Alıntı Metin
• Sonuç bulunamadı

3. MİMARİ TASARIMDA KONSEPT

3.4. Mimari Tasarımda Konsept Verileri

3.4.2. Tasarımcıya Bağlı Veriler

Mekân tasarımında problemler genellikle tasarımın işlevine, konusuna, bağlamına yani tasarıma ait problemlerdir. Ancak tasarımdaki bu problemleri çözecek tasarımcı tasarıma kendi yorumunu katacak ve tasarımda kendine ait faktörleri de devreye sokacaktır.

Mimarinin amacı mekân tasarlamak ve bunun sonucunda da biçimi oluşturmaktır. Biçimi elde etmek için konsepti oluşturan kavramlar bakımından içerik ve bağlam aynı olsa da mimarın yorumu biçimin farklılaşmasına neden olur (Erman ve Yılmaz, 2017). Tasarım ürünü kuşkusuz her koşulda mimara bağlıdır ancak çalışma kapsamında mimarın hangi veriden yola çıkarak konsepti bulduğu çalışılmaktadır. Yani “tasarımcıya bağlı

veriler” başlığında tasarımcının kendiyle ilgili bir kavramdan konsepti oluşturduğu veriler ele alınmaktadır.

Tasarımcının kendisi ile ilgili olan unsurları tasarıma aktarması tasarımcının tasarımdaki benliğini ifade etme biçimidir. Tasarımcı bazen tasarımda biçimi oluşturan konsepti, tasarımda çözülmesi zorunlu problemler (tasarımın işlevine, bağlamına vb. yönelik) dışında aramaktadır. Bu noktada tasarımcının biçimi oluşturmak için belirlediği konsept; tasarımcının hayat görüşü, yorumu, meslekte edindiği deneyimler veya üslubuna ilişkin olarak ortaya çıkmaktadır. Tasarımda tasarımcının çizgisinin belirleyen tüm veriler tasarımcıya ait veriler olarak çalışma kapsamında incelenmektedir.

Kısa Görev
Alıntı metinde "Mimarinin amacı mekân" sözleriyle açılıp "veriler ele alınmaktadır." ile kapanan bölümü, "mimarın" yerine "tasarımcının" koyarak yeniden yazın.

Kayıtlar
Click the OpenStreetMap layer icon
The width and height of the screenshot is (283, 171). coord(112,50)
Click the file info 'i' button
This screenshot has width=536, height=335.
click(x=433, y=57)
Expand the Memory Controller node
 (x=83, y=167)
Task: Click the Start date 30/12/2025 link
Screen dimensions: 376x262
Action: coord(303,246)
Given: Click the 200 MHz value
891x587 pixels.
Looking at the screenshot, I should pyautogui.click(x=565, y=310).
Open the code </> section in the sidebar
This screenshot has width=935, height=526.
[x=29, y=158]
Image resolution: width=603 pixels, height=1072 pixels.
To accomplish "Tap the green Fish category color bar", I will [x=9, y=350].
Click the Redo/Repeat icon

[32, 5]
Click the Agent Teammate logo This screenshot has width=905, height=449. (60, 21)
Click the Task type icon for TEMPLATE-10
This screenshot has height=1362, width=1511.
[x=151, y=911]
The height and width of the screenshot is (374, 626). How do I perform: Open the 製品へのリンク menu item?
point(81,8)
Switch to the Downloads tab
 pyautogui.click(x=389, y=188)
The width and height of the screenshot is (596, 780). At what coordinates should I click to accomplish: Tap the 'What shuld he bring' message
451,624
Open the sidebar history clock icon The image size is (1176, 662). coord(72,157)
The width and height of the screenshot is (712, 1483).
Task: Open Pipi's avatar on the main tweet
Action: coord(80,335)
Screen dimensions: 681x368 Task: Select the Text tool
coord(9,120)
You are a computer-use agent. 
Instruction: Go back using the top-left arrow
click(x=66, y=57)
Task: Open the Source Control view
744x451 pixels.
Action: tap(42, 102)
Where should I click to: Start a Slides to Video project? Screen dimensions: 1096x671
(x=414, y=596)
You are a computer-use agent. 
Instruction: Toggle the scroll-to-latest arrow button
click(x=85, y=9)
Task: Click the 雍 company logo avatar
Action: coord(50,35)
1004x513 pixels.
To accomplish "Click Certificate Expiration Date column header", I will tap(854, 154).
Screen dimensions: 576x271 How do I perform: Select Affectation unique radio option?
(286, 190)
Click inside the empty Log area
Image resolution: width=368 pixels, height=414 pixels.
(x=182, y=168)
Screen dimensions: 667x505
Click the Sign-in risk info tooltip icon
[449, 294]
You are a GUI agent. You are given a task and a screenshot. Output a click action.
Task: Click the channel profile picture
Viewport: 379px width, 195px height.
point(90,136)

Alıştırmanın Çözümü
Mimarinin amacı mekân tasarlamak ve bunun sonucunda da biçimi oluşturmaktır. Biçimi elde etmek için konsepti oluşturan kavramlar bakımından içerik ve bağlam aynı olsa da tasarımcının yorumu biçimin farklılaşmasına neden olur (Erman ve Yılmaz, 2017). Tasarım ürünü kuşkusuz her koşulda mimara bağlıdır ancak çalışma kapsamında tasarımcının hangi veriden yola çıkarak konsepti bulduğu çalışılmaktadır. Yani “tasarımcıya bağlı

veriler” başlığında tasarımcının kendiyle ilgili bir kavramdan konsepti oluşturduğu veriler ele alınmaktadır.